About the Festival
The North Carolina Folk Festival
September 7-9, 2018
Downtown Greensboro, North Carolina
Celebrating Our Cultural Roots
The North Carolina Folk Festival is a FREE, 3-day outdoor celebration of cultural roots and heritage held annually in downtown Greensboro, North Carolina.
The North Carolina Folk Festival features performances and demonstrations by the finest musicians, dancers, and craftspeople – with performing groups on multiple stages including a dance pavilion dedicated to non-stop participatory dancing, and a family stage with performances appealing to both the young and young-at-heart. A mix of open air and tented sites will provide a variety of performance venues ranging from intimate stages to amphitheater size. In addition to the performance stages, the Folk Festival also hosts a Family Activities Area, the North Carolina Arts Marketplace, and the Festival Food Courts
While some of the Festival’s stages will have folding seats available on a first-come, first-served basis, to guarantee that you have a seat at every location, we encourage you to bring your own portable chair.
Official 2018 North Carolina Folk Festival Schedule
The 2018 festival schedule is available for viewing at ncfolkfestival.com/schedule. Be sure to sign up for our newsletter to receive the first notifications announcing performers, the schedule of performances, and other important news from the Festival.
Official 2018 North Carolina Folk Festival Map
Hours of Operation
- Friday, September 7, 2018: 6:00 – 10:00 pm
- Saturday, September 8, 2018: noon – 10:00 pm
- Sunday, September 9, 2018: noon – 6:30 pm
Food and beverage sales and marketplace vendors will open at 5:30 pm on Friday and 11:30 am on Saturday and Sunday.
The North Carolina Folk Festival is a legacy event of the National Folk Festival which was hosted in Greensboro from 2015 – 2017.
Building on the foundation of its predecessor event, the North Carolina Folk Festival will continue to be a FREE outdoor annual event that celebrates and showcases the cultural roots and traditions of communities across our state, nation, and the world.
Background on the National Folk Festival:
An exuberant traveling festival that celebrates the diverse cultural expressions of 21st-century Americans, the National Folk Festival is produced by the National Council for the Traditional Arts (NCTA) in partnership with communities around the country. In 2017, the National celebrated its 77th anniversary in Greensboro, North Carolina.
Since it was first presented in St. Louis in 1934, the National has celebrated the roots, richness, and variety of American culture. Championed in its early years by Eleanor Roosevelt, the Festival was the first event of national stature to present the arts of many nations, races, and languages on equal footing. Some of the artists presented at the first festival are now legendary and the recordings and other documentation made possible by the National are precious. “Father of the Blues” W.C. Handy’s first performance on a desegregated stage was at the 1938 National. It was also the first to present to the public musical forms such as the blues, Cajun music, polka bands, Tex-Mex conjunto, Peking Opera, and many others.

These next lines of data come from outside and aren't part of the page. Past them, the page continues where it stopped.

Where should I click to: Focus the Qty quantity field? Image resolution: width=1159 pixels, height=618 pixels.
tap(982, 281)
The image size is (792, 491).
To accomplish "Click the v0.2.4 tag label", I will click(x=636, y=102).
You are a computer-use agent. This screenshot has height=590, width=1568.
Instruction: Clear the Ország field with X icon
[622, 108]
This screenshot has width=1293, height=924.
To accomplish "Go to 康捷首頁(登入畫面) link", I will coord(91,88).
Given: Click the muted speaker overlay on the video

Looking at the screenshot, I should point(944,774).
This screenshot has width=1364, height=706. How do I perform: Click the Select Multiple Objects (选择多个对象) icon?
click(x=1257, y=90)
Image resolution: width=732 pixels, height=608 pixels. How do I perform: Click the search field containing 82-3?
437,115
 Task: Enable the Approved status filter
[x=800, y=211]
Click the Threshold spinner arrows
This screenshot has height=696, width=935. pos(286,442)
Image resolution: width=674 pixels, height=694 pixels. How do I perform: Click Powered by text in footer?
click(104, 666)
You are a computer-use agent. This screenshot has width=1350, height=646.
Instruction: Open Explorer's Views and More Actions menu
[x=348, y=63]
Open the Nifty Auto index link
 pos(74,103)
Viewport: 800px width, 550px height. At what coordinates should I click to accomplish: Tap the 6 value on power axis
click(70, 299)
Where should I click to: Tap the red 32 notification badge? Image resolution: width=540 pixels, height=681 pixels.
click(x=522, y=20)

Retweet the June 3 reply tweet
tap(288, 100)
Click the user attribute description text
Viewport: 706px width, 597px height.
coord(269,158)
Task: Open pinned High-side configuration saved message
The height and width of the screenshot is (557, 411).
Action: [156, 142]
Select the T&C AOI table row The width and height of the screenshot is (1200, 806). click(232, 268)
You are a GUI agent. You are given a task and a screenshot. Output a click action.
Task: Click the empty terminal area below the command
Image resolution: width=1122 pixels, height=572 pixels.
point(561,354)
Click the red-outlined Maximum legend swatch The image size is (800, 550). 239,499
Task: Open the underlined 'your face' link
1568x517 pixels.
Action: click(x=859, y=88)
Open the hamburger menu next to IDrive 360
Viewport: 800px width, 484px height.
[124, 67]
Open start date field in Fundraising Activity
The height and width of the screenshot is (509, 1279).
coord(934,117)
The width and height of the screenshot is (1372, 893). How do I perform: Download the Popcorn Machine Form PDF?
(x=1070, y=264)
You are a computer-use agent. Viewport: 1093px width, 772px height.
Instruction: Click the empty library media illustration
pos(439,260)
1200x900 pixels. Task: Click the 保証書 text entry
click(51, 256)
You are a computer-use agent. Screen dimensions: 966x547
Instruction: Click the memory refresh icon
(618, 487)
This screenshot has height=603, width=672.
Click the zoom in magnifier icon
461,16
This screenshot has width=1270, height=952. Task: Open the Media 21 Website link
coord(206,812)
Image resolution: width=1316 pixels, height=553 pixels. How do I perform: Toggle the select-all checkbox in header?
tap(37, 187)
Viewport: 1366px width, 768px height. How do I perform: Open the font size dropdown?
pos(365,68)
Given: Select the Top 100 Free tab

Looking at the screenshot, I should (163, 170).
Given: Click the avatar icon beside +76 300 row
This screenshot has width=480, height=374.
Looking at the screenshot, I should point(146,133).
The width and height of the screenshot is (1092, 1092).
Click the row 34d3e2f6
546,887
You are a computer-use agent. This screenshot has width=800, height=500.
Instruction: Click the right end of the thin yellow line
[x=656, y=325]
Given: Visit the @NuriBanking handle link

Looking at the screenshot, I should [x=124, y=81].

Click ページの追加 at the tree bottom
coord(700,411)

The National’s three-year stay in each host city is intended to lay the groundwork for a sustainable, locally produced festival that continues after it moves on. Including Greensboro—where the Festival will be in residence from 2015 through 2017—the National Folk Festival has been presented in 28 cities. Musicians and craftspeople from every state and most U.S. territories have participated in this “moveable feast of deeply traditional folk arts.” Presented to audiences free of charge over three days, National Folk Festivals have drawn audiences of 100,000 to 175,000 annually since 1987.
Fabric of Freedom (2015 – 2016)
Fabric of Freedom was a series of arts programs that celebrated the diversity and cultural history of Greensboro, host city for the National Folk Festival (2015-2017). Exhibits, music, dance, community events, and more were presented in venues across the city during the two-year run of the program in 2015 and 2016. In its second year, Fabric of Freedom extended the spirit of the Festival across Greensboro, serving over 3,200 attendees. The Fabric of Freedom program was funded by a National Endowment for the Arts “Our Town” grant and co-sponsored by the AJ Fletcher Foundation and Lincoln Financial. Learn more about this program.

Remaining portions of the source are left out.